As for the right time and the right place to be pleasing or displeasing, it has nothing to do with your mood. It has everything to do with the other person’s state of mind. Again, you go out of your way to pay attention to the other person; how they’re receiving your words.

This connects with the next type of right speech, where you avoid divisive tale-bearing. The positive side is that you speak in ways that are harmonious, that help create harmony within the group.

We’re so casual in the way that we destroy groups with our speech. You see this on the large scale in the society right now. We’re going through a stress test, like those tests they give to people with heart disease, to see what happens to the organ as it’s put under more stress. When they do this to heart patients, they’ve learned that they have to watch for the warning signs: when the heartbeat is getting too fast. If the warning signs look serious, they call off the test. We’ve got plenty of warning signs around us in society right now, but nobody’s calling off the test. It’s as if the society’s being squeezed by the pandemic. Everybody’s squeezed, and these noises come out as they get squeezed: the nasty things that people say about one another, to one another. And they think they’re clever.

It’s because of this sort of thing that society breaks down: society on the large scale, society on the small scale. So when you think about your speech being beneficial and timely, a large part of the benefit should be for the sake of harmony. Where people have fallen apart, you try to bring them back together again. Where they’re already together, you try to make sure that their friendship and their sense of cooperation get cemented.

This then relates to the third type of right speech, which is where you avoid harsh speech. The positive side of this principle is that you speak in ways that are soothing to the ear—again, that show of respect for the other person.

It’s good to have a strong sense of how much we depend on one another, and have some gratitude for the fact that we’re here working together, creating a community where the Dhamma can be practiced. If you expect perfect people, and accept only perfect people into the community, you become part of the problem.

It’s like expecting everybody in the hospital to be healthy.
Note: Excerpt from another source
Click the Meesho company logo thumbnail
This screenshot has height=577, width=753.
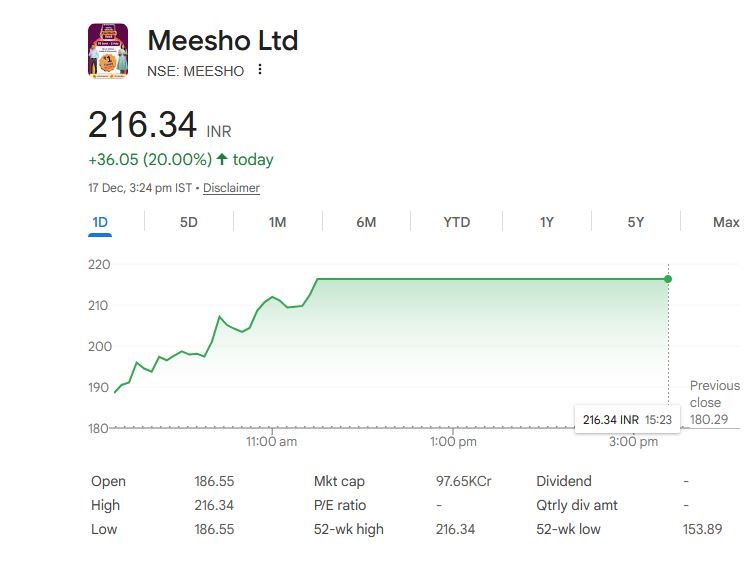pos(108,50)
People come to the hospital because they’re sick. In the same way, people come to the practice because they’re causing suffering. So try to think of your words as medicine, that soothes the rashes of the heart.

And finally, there’s avoiding idle chatter. Try to speak about things that are really useful. This again relates back to that principle of speaking in ways that are beneficial.

Ideally, we’re here to keep the mind quiet. The Buddha says you want to observe the precepts in such a way that it’s conducive to concentration. And one of the ways of doing that is to check on your speech. Ajaan Fuang’s test always was, “Is this necessary?” And he had some very stringent standards for what was necessary speech.

If you learn how to filter your speech in this way as you go through the day, you’re learning the principles of restraint, mindfulness, alertness, sensitivity, respect—all of which are qualities you should be bringing to the practice of concentration and discernment. You have to keep your mind in line, exercise some restraint over your thoughts; keep the topic of your meditation in mind—that’s mindfulness; and be alert to what you’re doing.

And when the mind does settle down, show some respect for it. It may not seem like much. But again, look at the people around you. They may be imperfect, but you still show them respect. When your concentration is still imperfect, you show it some respect. Only then can it grow.

It’s in this way that the way you speak as you go through the day will have a big impact on your meditation, on the training of the mind. This is how your activities in daily life become a useful part of the framework for the practice, a support for the practice.

So, as Ajaan Fuang said, “Always keep watch over your speech. If you can’t keep watch over your speech, how are you going to keep watch over your mind?” The two have to go together.